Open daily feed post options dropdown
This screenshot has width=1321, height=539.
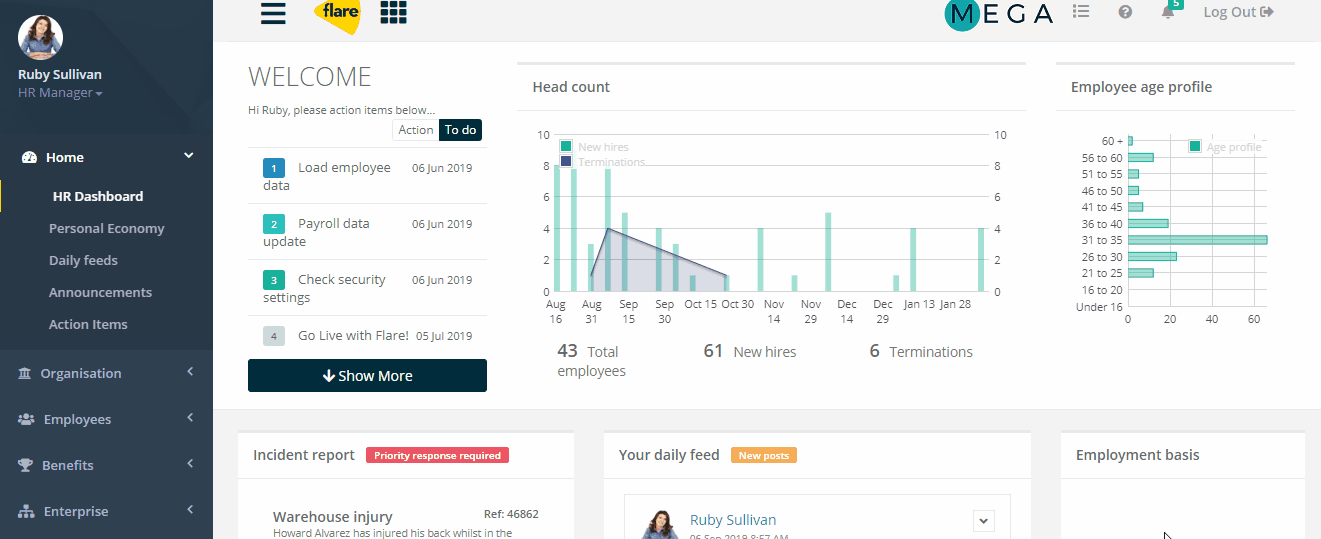pyautogui.click(x=983, y=520)
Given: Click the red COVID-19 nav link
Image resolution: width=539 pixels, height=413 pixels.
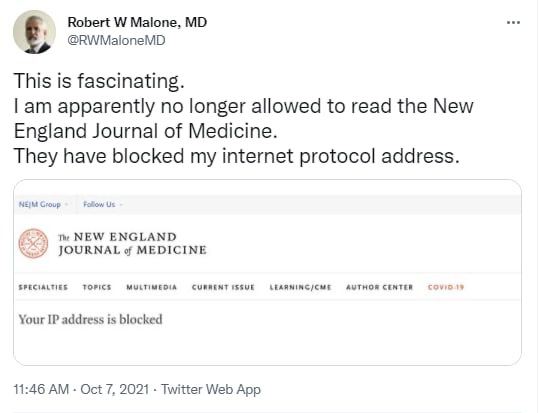Looking at the screenshot, I should [446, 287].
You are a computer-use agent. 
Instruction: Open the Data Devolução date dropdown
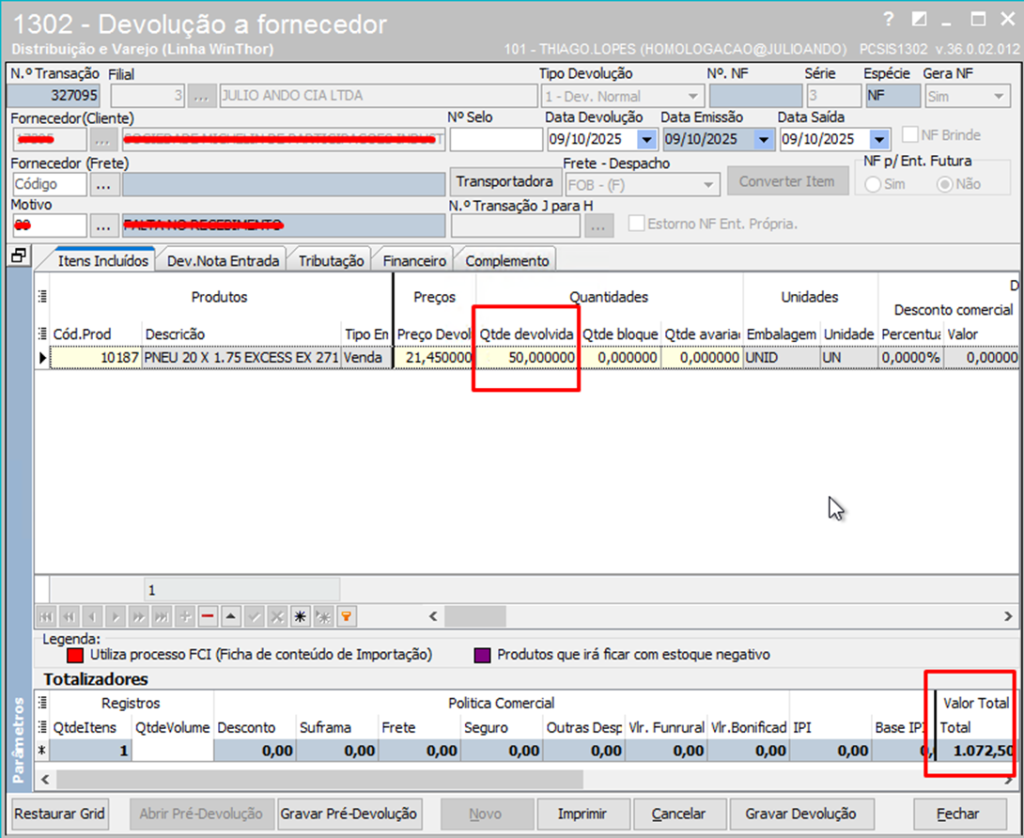pyautogui.click(x=646, y=139)
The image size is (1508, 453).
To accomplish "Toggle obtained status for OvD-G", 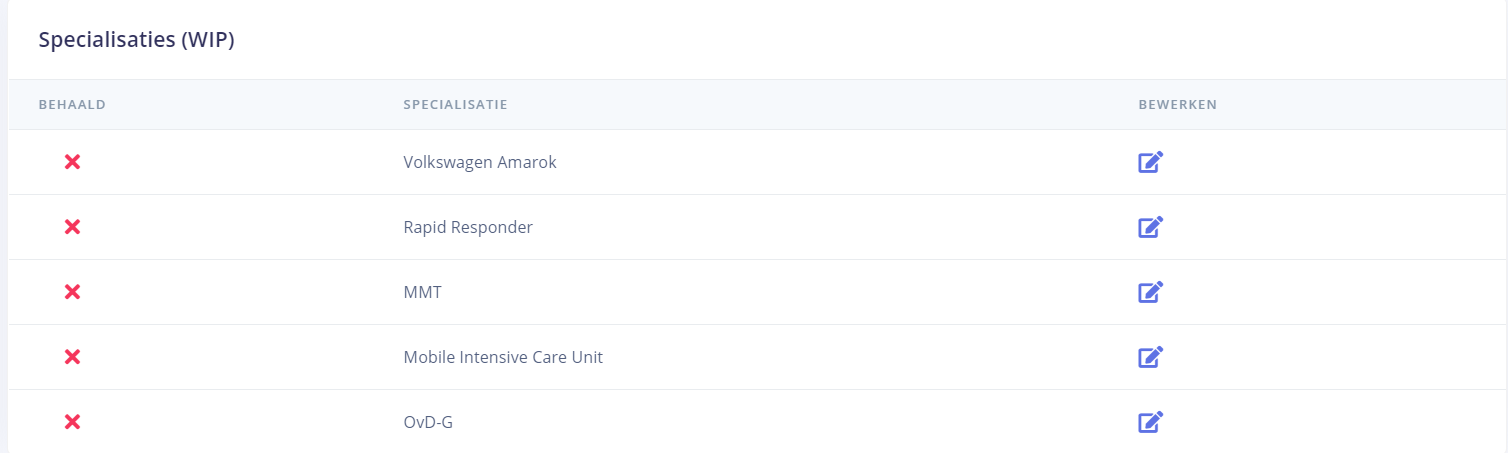I will pos(72,422).
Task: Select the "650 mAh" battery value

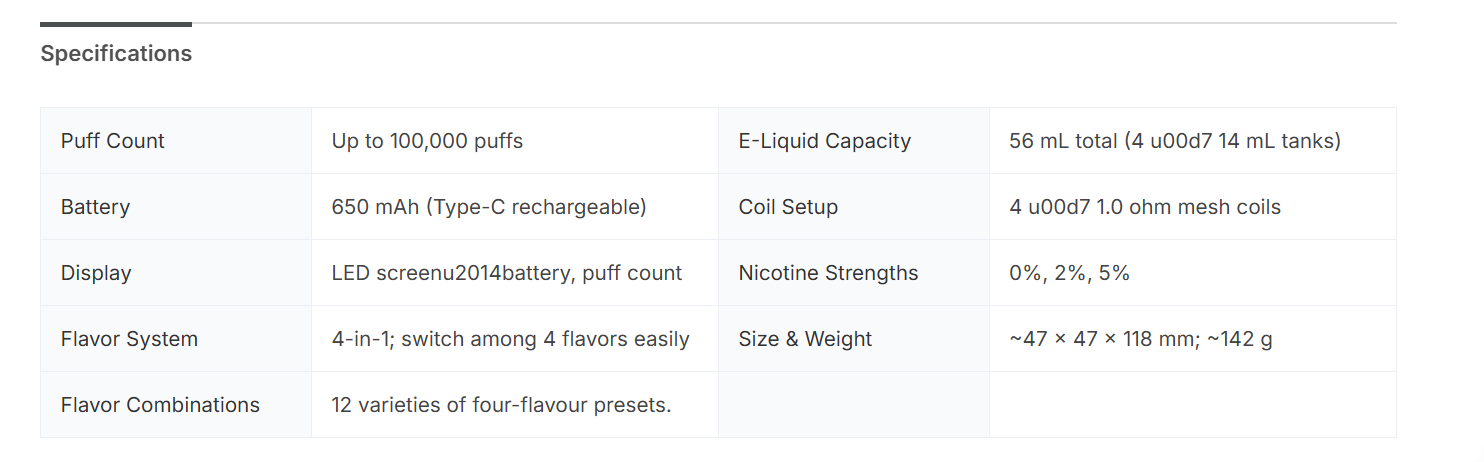Action: click(489, 207)
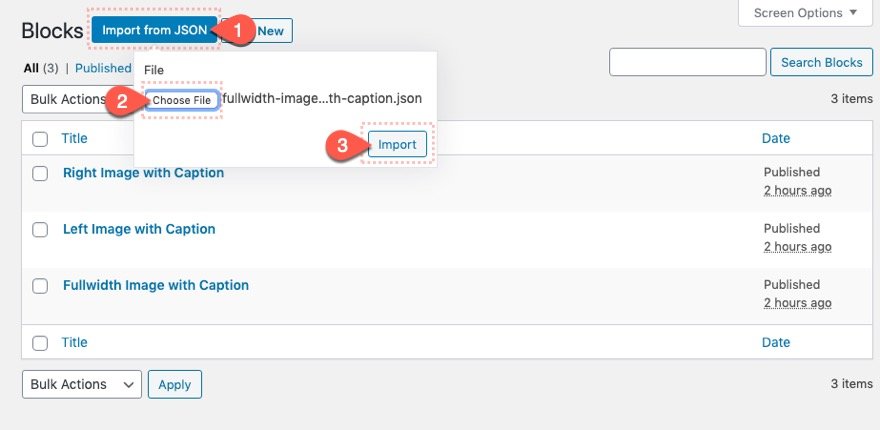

GOAL – Change "dropdown" to "menu" in everything from the first of the rows down to the line containing "Looking at the", and leave all else as it stands. Give back only those lines, without the pictures.

COMPLETE ANSWER –
Open daily feed post options menu
This screenshot has width=1321, height=539.
pyautogui.click(x=983, y=520)
Given: Click the red COVID-19 nav link
Image resolution: width=539 pixels, height=413 pixels.
Looking at the screenshot, I should [446, 287].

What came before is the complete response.